Online bidding has opened for the former Naval Information Operations Center support base at Sugar Grove, which was decommissioned on Sept. 30, ending a 60-year Navy presence in Pendleton County and shuttering West Virginia’s sole active-duty military installation.
The online auction for the former Navy base began on Feb. 9, according to Susan B. Webb, project manager for the General Services Administration’s Real Property Utilization and Disposal division.
“We have not set our open house dates, but I expect the first one will be in the next few weeks,” Webb said.
The now-vacant property, according to its listing on GSA Auctions at http://realestatesales.gov, is “ideal for a corporate training center, a university or academic campus, a spa/clinic, movie studio or mountain resort. Sugar Grove Station is a wonderfully maintained, practically self-sustaining community nestled in the West Virginia mountains.”
The 122.85-acre base supported up to 450 Navy personnel and their dependents, who lived in a self-contained community that included 80 single-family homes on tree-shaded streets, a three-story suite-style dormitory that accommodated 105 residents, guest cabins, fire and police stations, a retail area, bowling alley, racquetball and basketball courts, a swimming pool, a daycare building and a fireplace equipped community center that included a restaurant, bar and adjacent picnic pavilion.
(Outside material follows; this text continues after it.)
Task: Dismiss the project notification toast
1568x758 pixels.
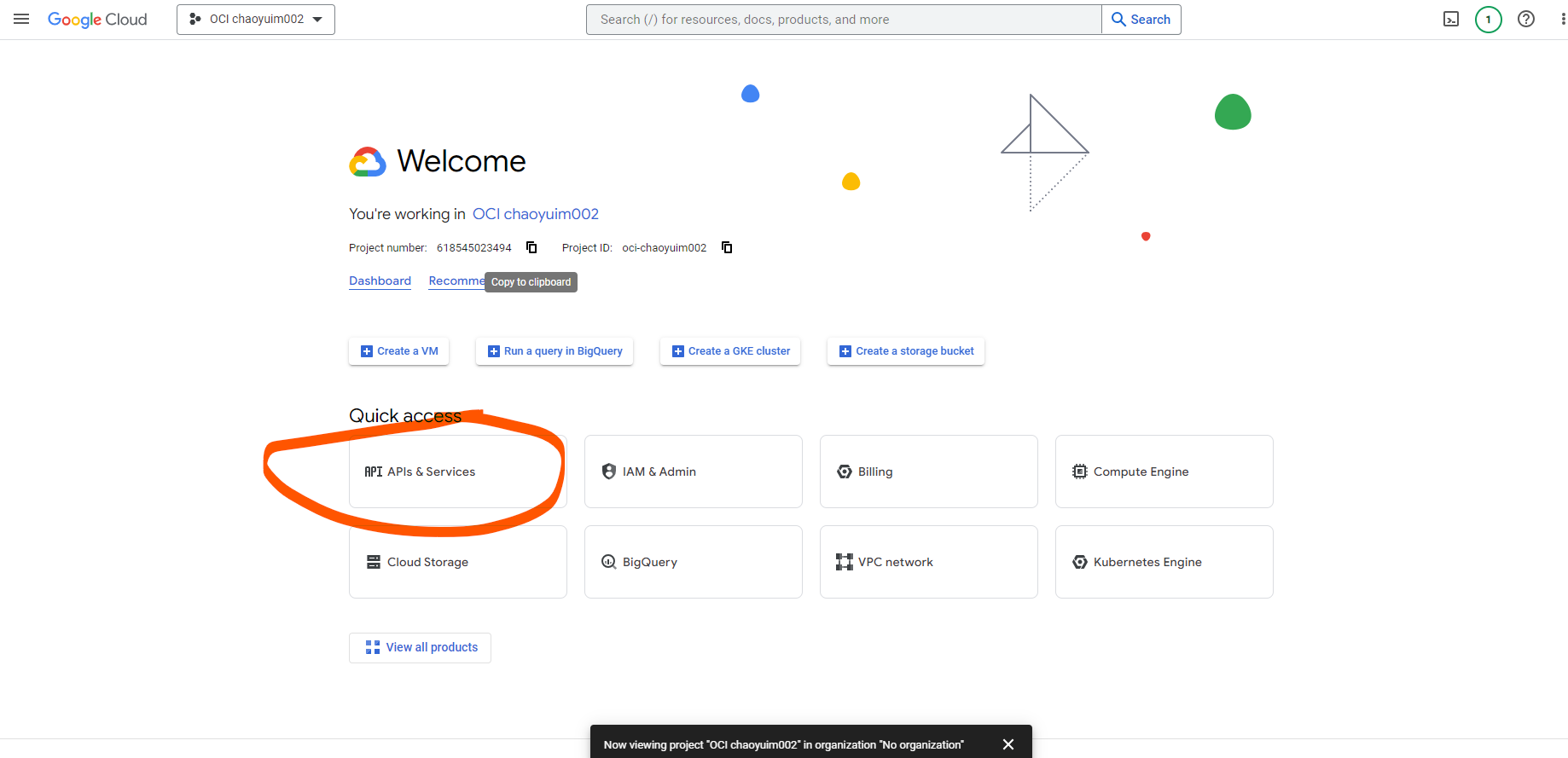Action: tap(1008, 744)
The South Fork of the Potomac River flows along one side of the base, offering almost-backyard fishing opportunities.
“This and much more comprise this wonderful fenced community,” according to the GSA Auctions text, accompanied by a logo depicting “Sugar Grove Station,” which features a water tower, several houses, a fire station and a cluster of evergreen trees fronted by a flowing stream, with three mountain peaks in the background. The base borders the George Washington National Forest, which encompasses its eastern backdrop — the 4300-foot-high ridge-line of Shenandoah Mountain.
While the state Division of Corrections was in contention to have the base transferred to state ownership virtually free of real estate charges for use as a women’s prison, Gov. Tomblin opted in mid-September not to pursue the property. Tomblin cited an estimated $19 million needed to convert the base into a correctional facility, plus an estimated $14 million a year needed to operate it from that point on, in the face of a steep drop-off in state revenue, among reasons for declining the potential gift, valued at about $200 million by county officials.
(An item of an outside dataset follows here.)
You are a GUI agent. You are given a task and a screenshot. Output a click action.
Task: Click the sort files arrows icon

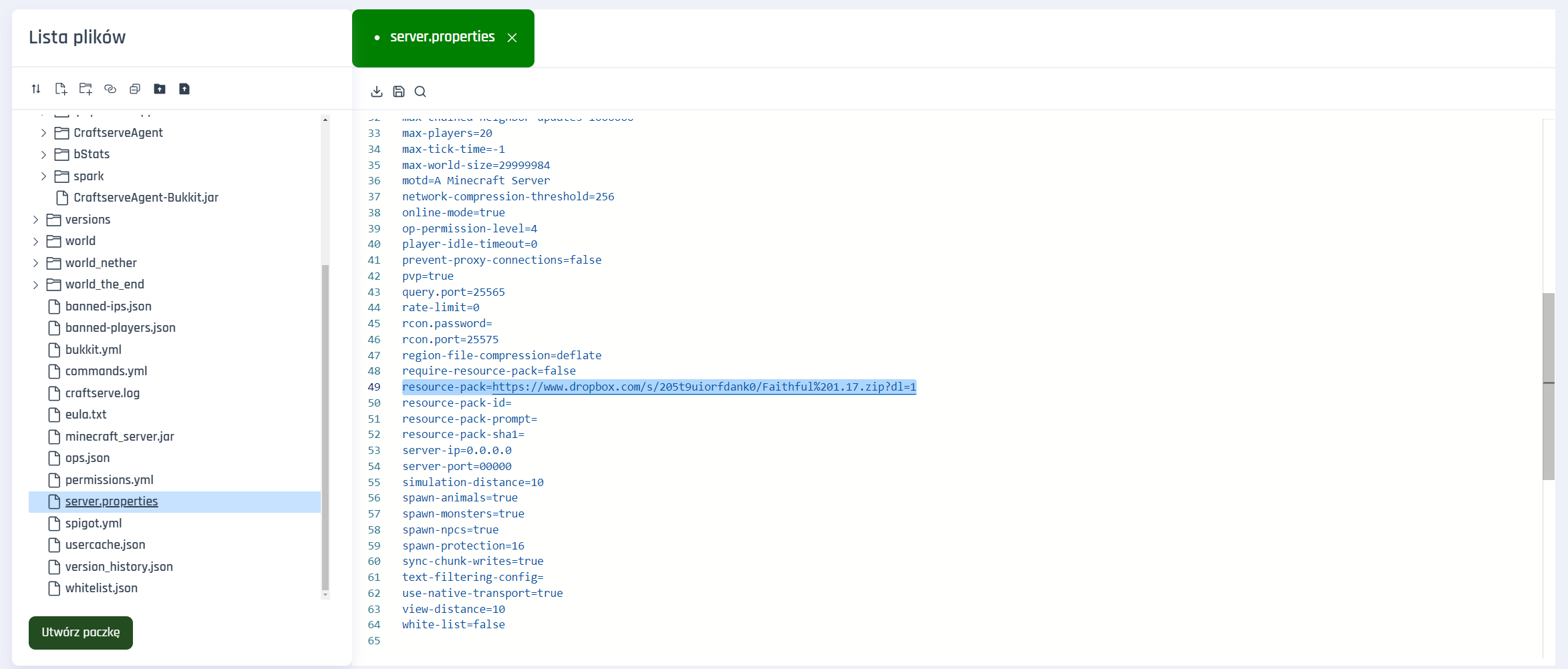point(36,89)
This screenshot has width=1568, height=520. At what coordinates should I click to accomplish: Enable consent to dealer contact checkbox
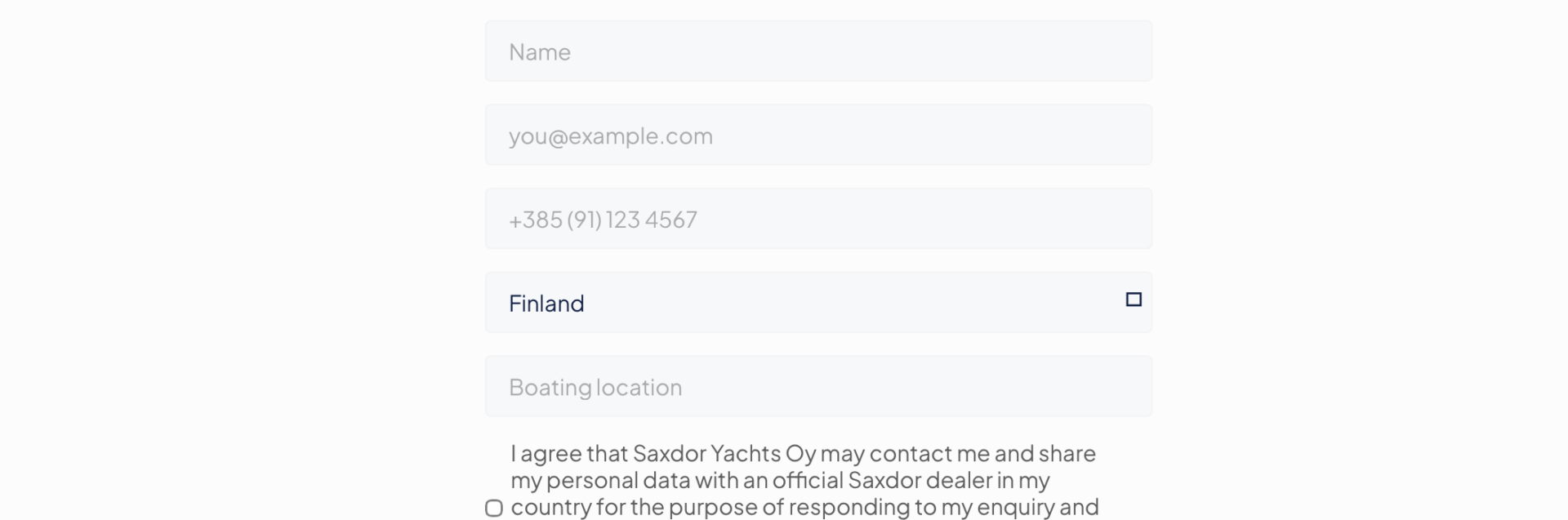494,508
The closing date for the base’s online auction has not been determined. As of Tuesday, the high bid listed on the GSA website for the property was $1 million. According to rules for the sale, higher bids must be made in increments of at least $150,000.
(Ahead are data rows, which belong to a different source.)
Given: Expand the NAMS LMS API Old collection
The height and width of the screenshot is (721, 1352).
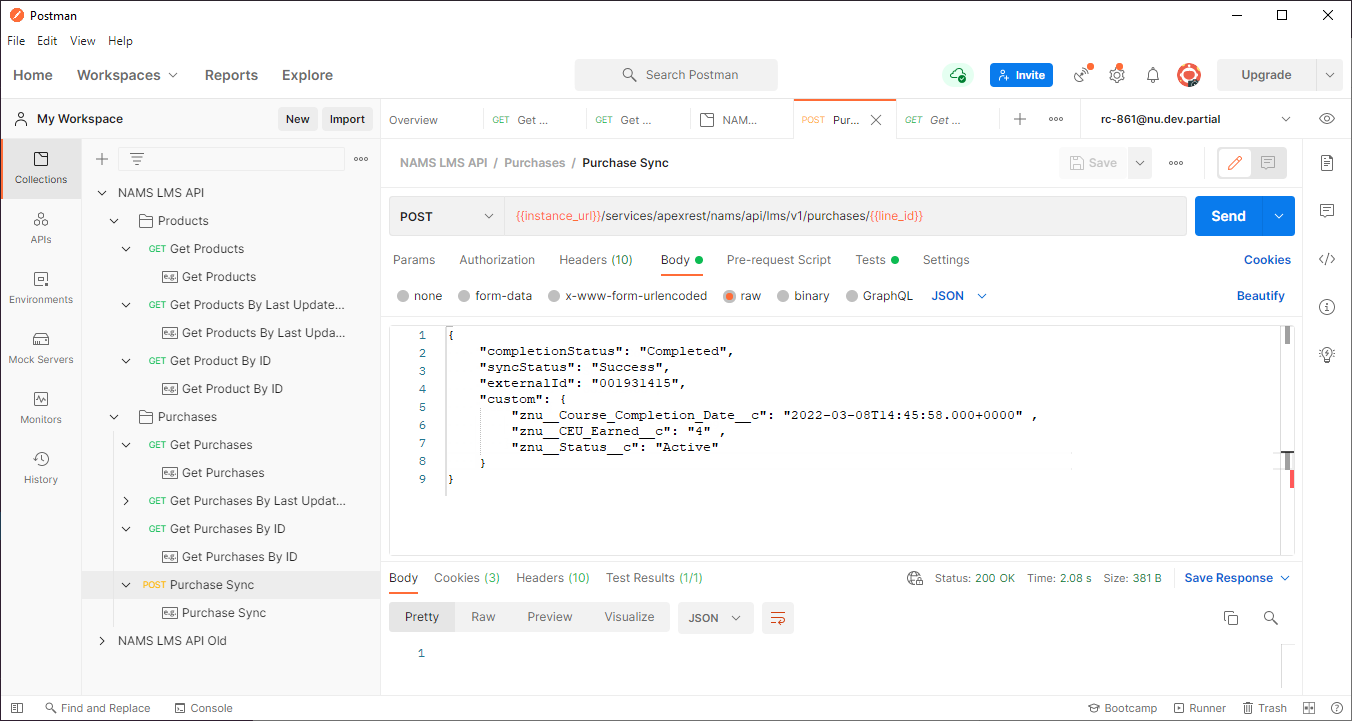Looking at the screenshot, I should [x=102, y=641].
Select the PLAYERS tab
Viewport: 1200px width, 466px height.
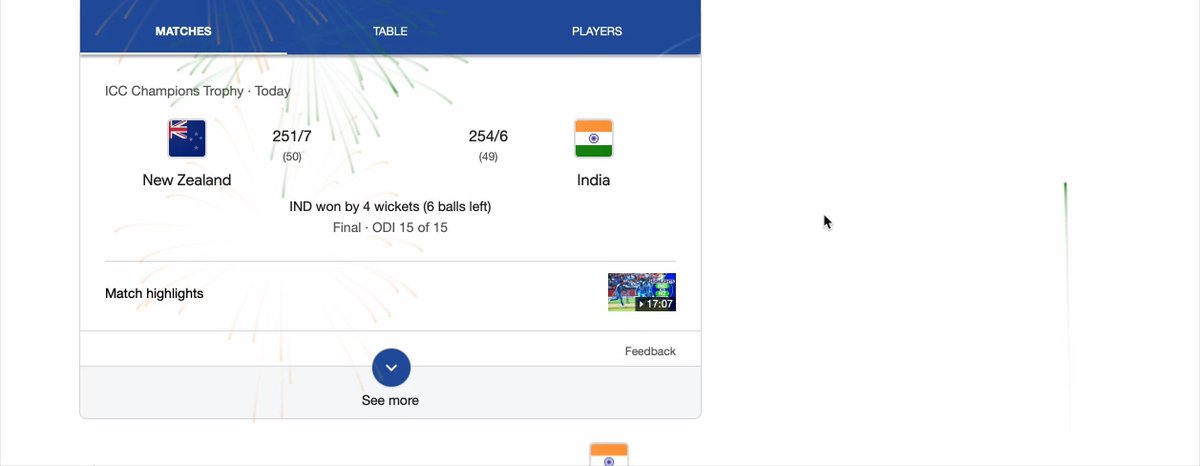point(597,31)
A larger, more secure, operations center formerly operated by the Navy two miles south of the now for-sale support base is not being sold in the auction. It includes an array of parabolic antennae and an underground communications and cryptology center that continues to operate under the aegis of the National Security Agency.
The Navy’s presence at Sugar Grove began in 1955, when the site was chosen for the installation of a large parabolic antenna to be operated by the Navy Research Laboratory. Later, the base became a Naval Radio Station and handled Atlantic Fleet and international communications chores for the Navy, before transitioning into an electronic intelligence role as a Naval Security Group Activity station.